■ **Your instructions**:
Substitute "vertical size" for "height" everywhere in the records below, keeping everything else the same, and leave out the pictures.

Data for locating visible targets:
%%

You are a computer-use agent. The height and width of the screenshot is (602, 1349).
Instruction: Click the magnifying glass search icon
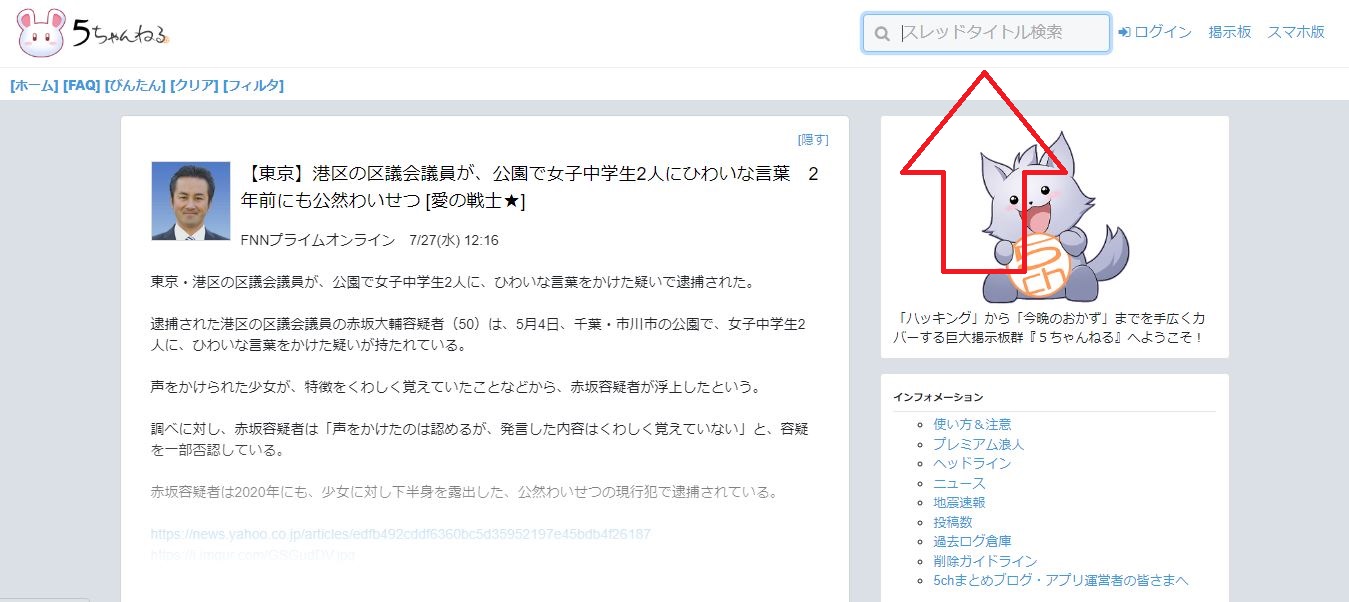pos(881,32)
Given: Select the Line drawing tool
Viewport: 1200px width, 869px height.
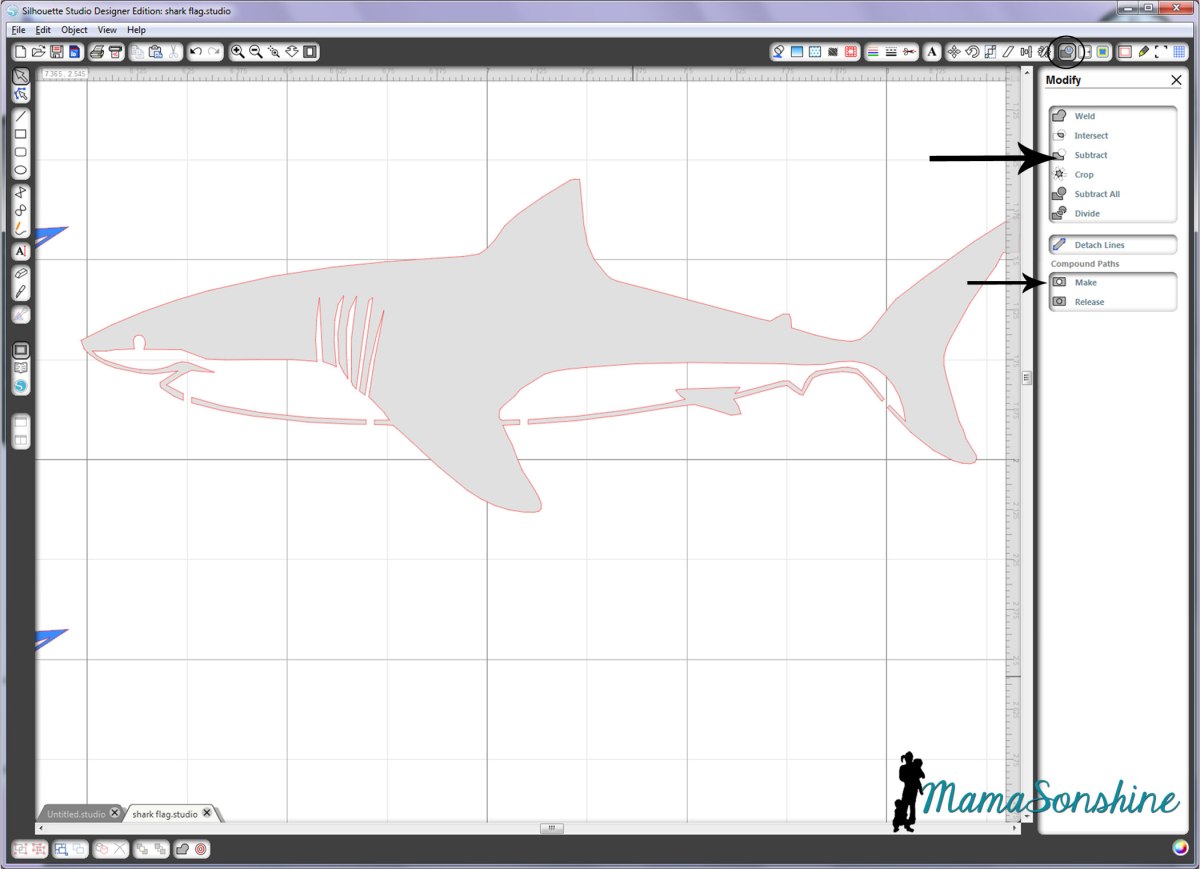Looking at the screenshot, I should (20, 115).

%%

■ **Output of the task**:
You are a computer-use agent. The vertical size and width of the screenshot is (602, 1349).
Instruction: Click the magnifying glass search icon
pos(881,32)
Given: Select the Line drawing tool
Viewport: 1200px width, 869px vertical size.
Looking at the screenshot, I should (20, 115).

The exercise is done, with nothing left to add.